Des variations individuelles existent. Certaines personnes fonctionnent correctement avec six heures de sommeil, mais elles sont minoritaires. La somnolence diurne et la difficulté à se lever restent des indicateurs fiables d'un sommeil insuffisant ou non réparateur.
Les leviers d'hygiène du sommeil à action rapide
L'heure du coucher doit être régulière, même le week-end. Un décalage de plus d'une heure entre les jours travaillés et les jours libres désynchronise l'horloge biologique. Le corps se cale sur des repères lumineux et alimentaires ; les changer chaque semaine retarde l'endormissement.
La lumière est un signal majeur pour le cerveau. Une exposition à la lumière vive en soirée, notamment celle des écrans, retarde la sécrétion de mélatonine, l'hormone du sommeil. Il est recommandé de diminuer l'intensité lumineuse une à deux heures avant le coucher et d'éteindre les écrans au moins trente minutes avant de se mettre au lit. Les liseuses électroniques sont moins perturbatrices que les tablettes, mais elles restent une source de stimulation.
La température de la chambre joue aussi un rôle. Une pièce trop chaude nuit à l'endormissement et provoque des réveils nocturnes. Une température autour de 18 degrés est souvent citée comme favorable, mais la sensibilité varie selon les personnes. L'essentiel est de ne pas avoir trop chaud sous la couette.

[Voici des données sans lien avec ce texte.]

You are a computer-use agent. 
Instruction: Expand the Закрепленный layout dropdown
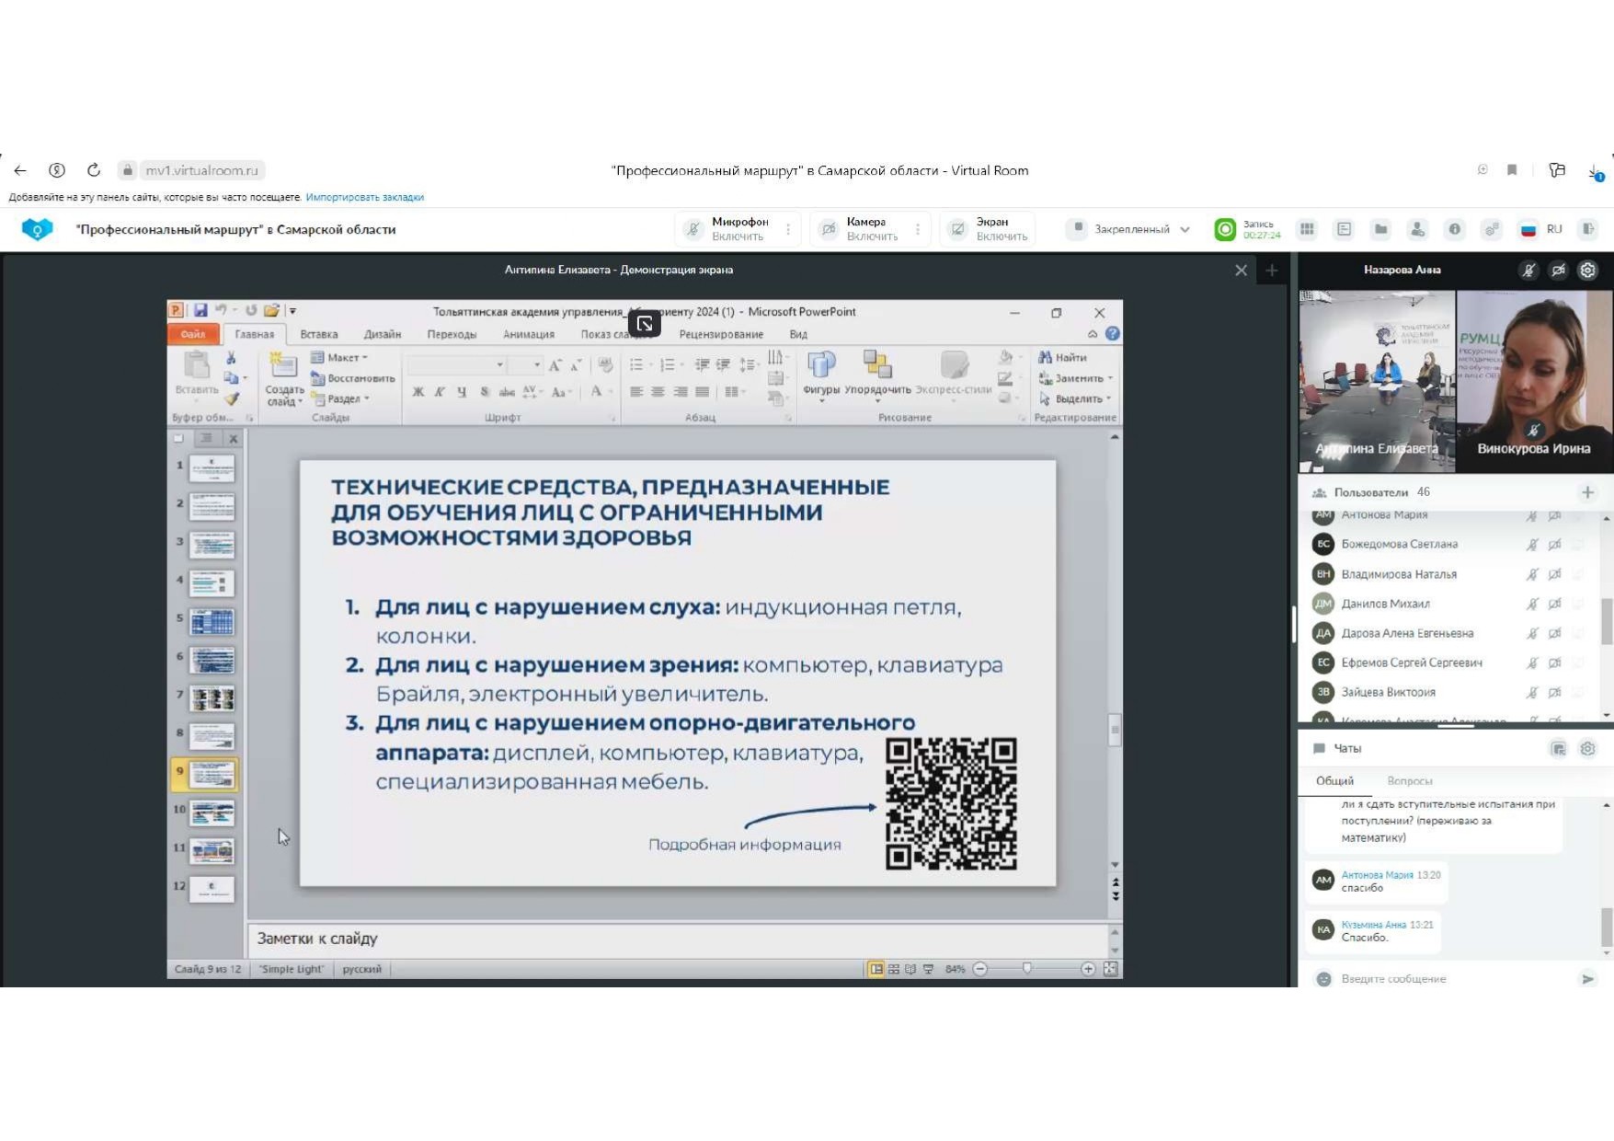click(1184, 229)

Les pièges à éviter dans les heures précédant le coucher
La caféine a une demi-vie de plusieurs heures. Un café consommé en fin d'après-midi peut encore perturber le sommeil au moment du coucher. La sensibilité à la caféine varie fortement d'un individu à l'autre : certains métabolisent rapidement, d'autres lentement. En cas d'insomnie, il est prudent de ne plus consommer de caféine après quatorze heures.
L'alcool favorise l'endormissement, mais il fragmente le sommeil en seconde partie de nuit. Il réduit le sommeil paradoxal, celui qui est associé aux rêves et à la consolidation de la mémoire. Une consommation modérée le soir peut suffire à dégrader la qualité perçue du sommeil.
Une activité physique régulière améliore la qualité du sommeil, mais un exercice intense pratiqué moins de deux heures avant le coucher peut avoir l'effet inverse. L'élévation de la température corporelle et la stimulation du système nerveux retardent l'endormissement. Il est préférable de placer les séances de sport plus tôt dans la journée.